On-policy reinforcement learning explained | Generated by AI
Question: In RL, what does “on-policy” mean — specifically that you collect data immediately from the current policy, not from stored/offline data?
Answer:
Yes, exactly. Here’s the precise definition:
On-policy means the data you train on was generated by the same policy you’re currently updating. Every gradient step consumes fresh rollouts from the current π_θ, then those samples are discarded after the update.
Off-policy means you can train on data generated by any policy — including old versions of yourself, or a completely different behavior policy. This is what replay buffers (DQN, SAC) enable.
Why it matters mechanically
The core RL objective is:
J(θ) = E_{τ ~ π_θ} [R(τ)]
The expectation is under π_θ. When you estimate this gradient with samples, those samples must come from π_θ for the estimate to be unbiased. If you reuse old samples from π_{θ_old}, you’ve introduced distributional mismatch — the gradient estimate is wrong unless you correct it with importance sampling:
∇J(θ) ≈ E_{τ ~ π_old} [ (π_θ(a|s) / π_old(a|s)) · ∇log π_θ · R ]

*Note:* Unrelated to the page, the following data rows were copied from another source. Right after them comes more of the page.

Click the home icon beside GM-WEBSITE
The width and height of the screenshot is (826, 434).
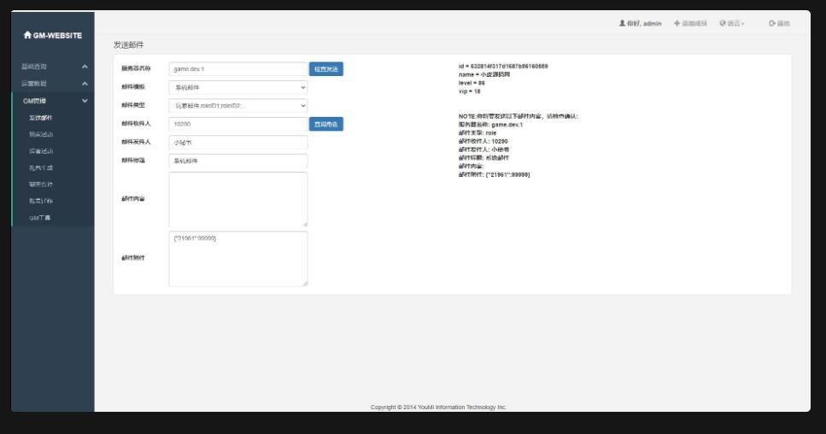(27, 35)
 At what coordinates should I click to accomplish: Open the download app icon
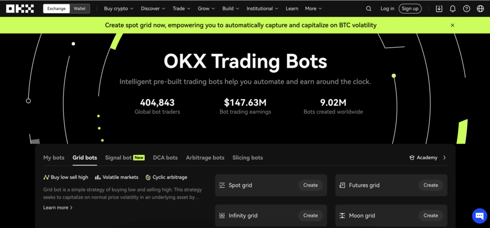439,9
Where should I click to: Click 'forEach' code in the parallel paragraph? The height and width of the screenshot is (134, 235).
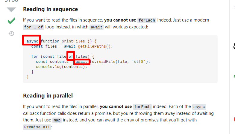pos(142,107)
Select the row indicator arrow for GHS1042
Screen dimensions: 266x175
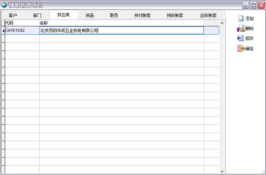(x=3, y=30)
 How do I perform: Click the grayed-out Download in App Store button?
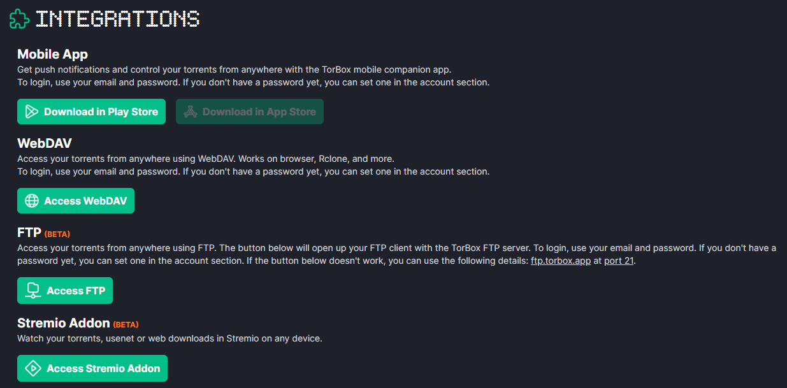pos(250,111)
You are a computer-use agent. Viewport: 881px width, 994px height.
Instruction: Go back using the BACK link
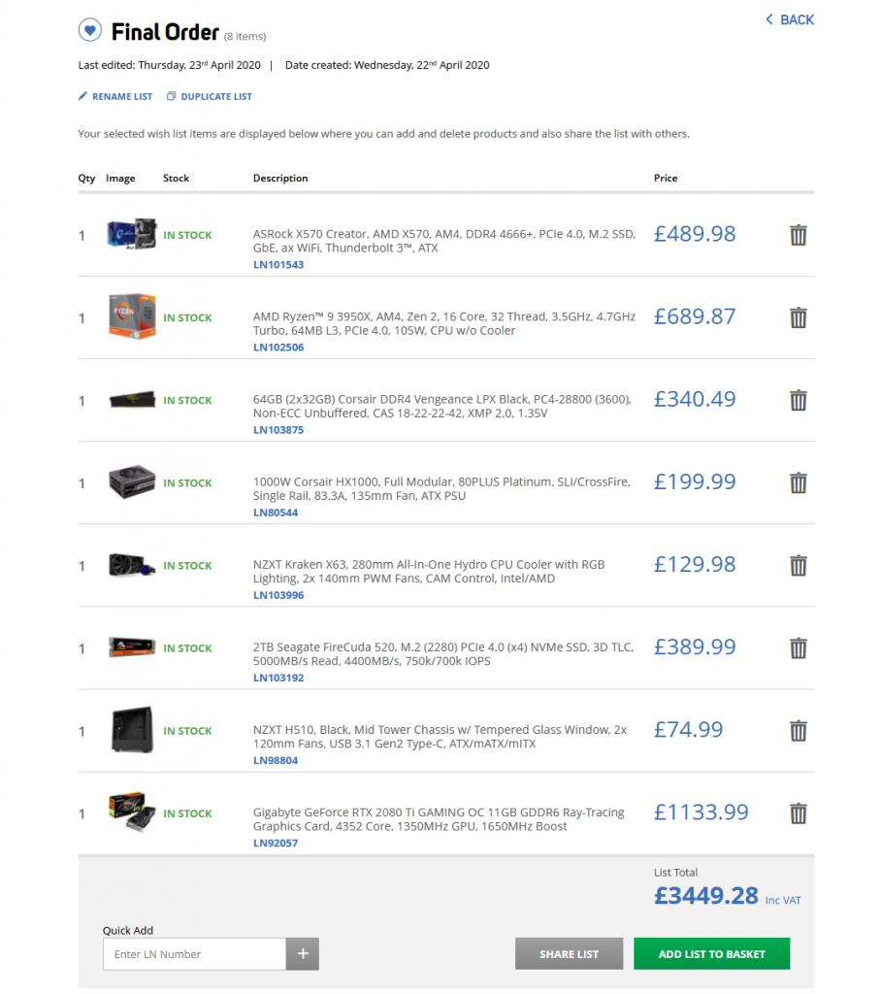click(x=790, y=19)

PPO does exactly this — it’s technically on-policy with a small off-policy tolerance window, clipping the IS ratio so you don’t stray too far:
ratio = (new_log_probs - old_log_probs).exp()
clipped = torch.clamp(ratio, 1 - eps, 1 + eps)
loss = -torch.min(ratio * advantage, clipped * advantage).mean()
In LLM RLHF context (GRPO/PPO)
In GRPO (what DeepSeek-R1 uses), you:
- Sample a batch of prompts
- Generate G completions from current π_θ — this is the on-policy rollout
- Score them with reward model
- Compute advantages, update θ
- Throw away those completions — next step needs fresh ones from updated θ
This is expensive but necessary for correctness. It’s why RLHF training is slow — you’re doing generation (autoregressive, sequential) inside the training loop.
REINFORCE / vanilla PG = strictly on-policy, one update per rollout batch
PPO = on-policy with a small reuse window (few epochs over same batch, clipped)
DPO = technically off-policy (trains on pre-collected preference pairs, no live rollouts)
GRPO = on-policy like PPO, but without a separate critic network
So yes — on-policy = “I must generate fresh data from my current self before each update.” The moment you store data in a replay buffer and sample it later, you’ve gone off-policy.